Got an image recognition problem? A pre-trained ResNet is probably a good starting point. Transfer learning, where the weights of a pre-trained network are fine tuned for the task at hand, is widely used because it can drastically reduce both the amount of data to be collected and the total time spent training the network. But ResNet wasn't trained with the intention of being a good starting point for transfer learning. It just so happens that it works well. But what if a network is trained specifically to obtain weights that are good for generalizing to a new task? That's what meta learning aims to do.

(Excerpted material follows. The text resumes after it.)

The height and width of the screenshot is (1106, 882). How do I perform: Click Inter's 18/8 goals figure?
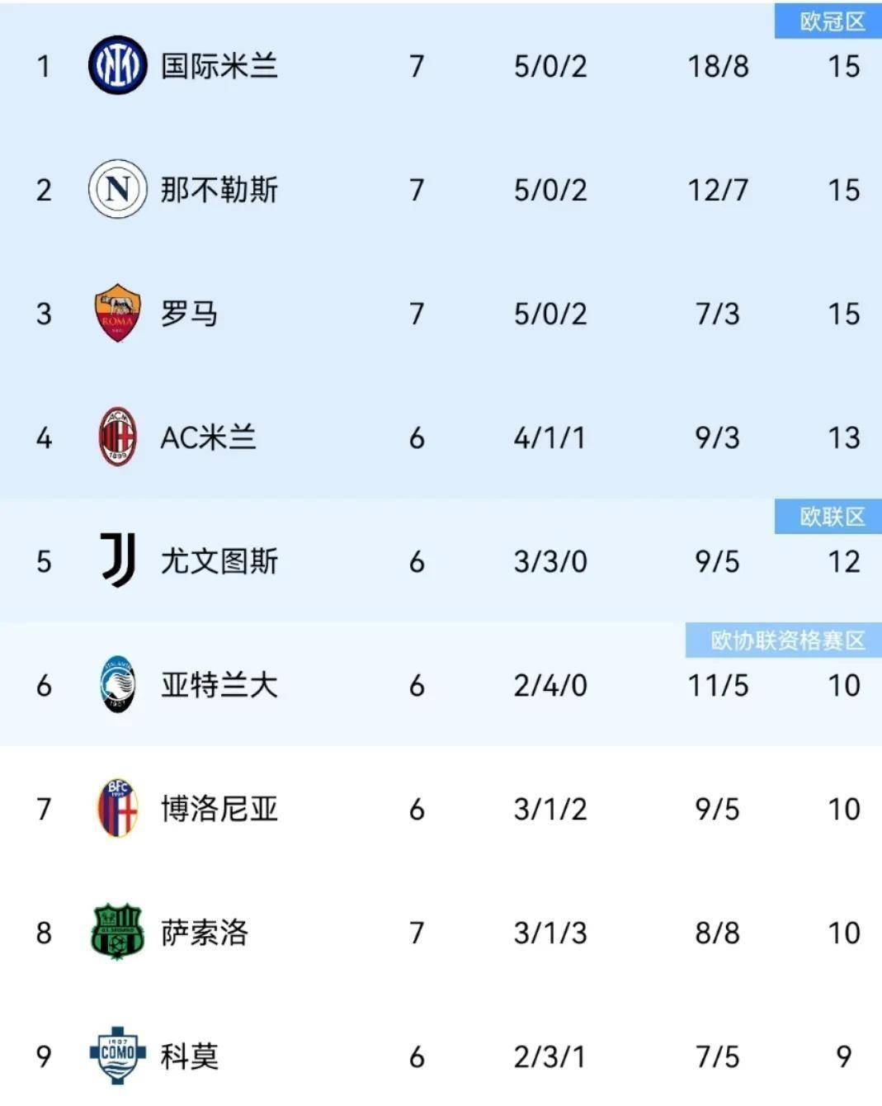point(718,66)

The usual setting in meta learning involves a distribution of tasks. During training, a large number of tasks, but with only a few labeled examples per task, are available. At "test time", a new, previously unseen, task is provided with a few examples. Using only these few examples, the network must learn to generalize to new examples of the same task. In meta learning, this is accomplished by running a few steps of gradient descent on the examples of the new task provided during test. So, the goal of the training process is to discover similarities between tasks and find network weights that serve as a good starting point for gradient descent at test time on a new task.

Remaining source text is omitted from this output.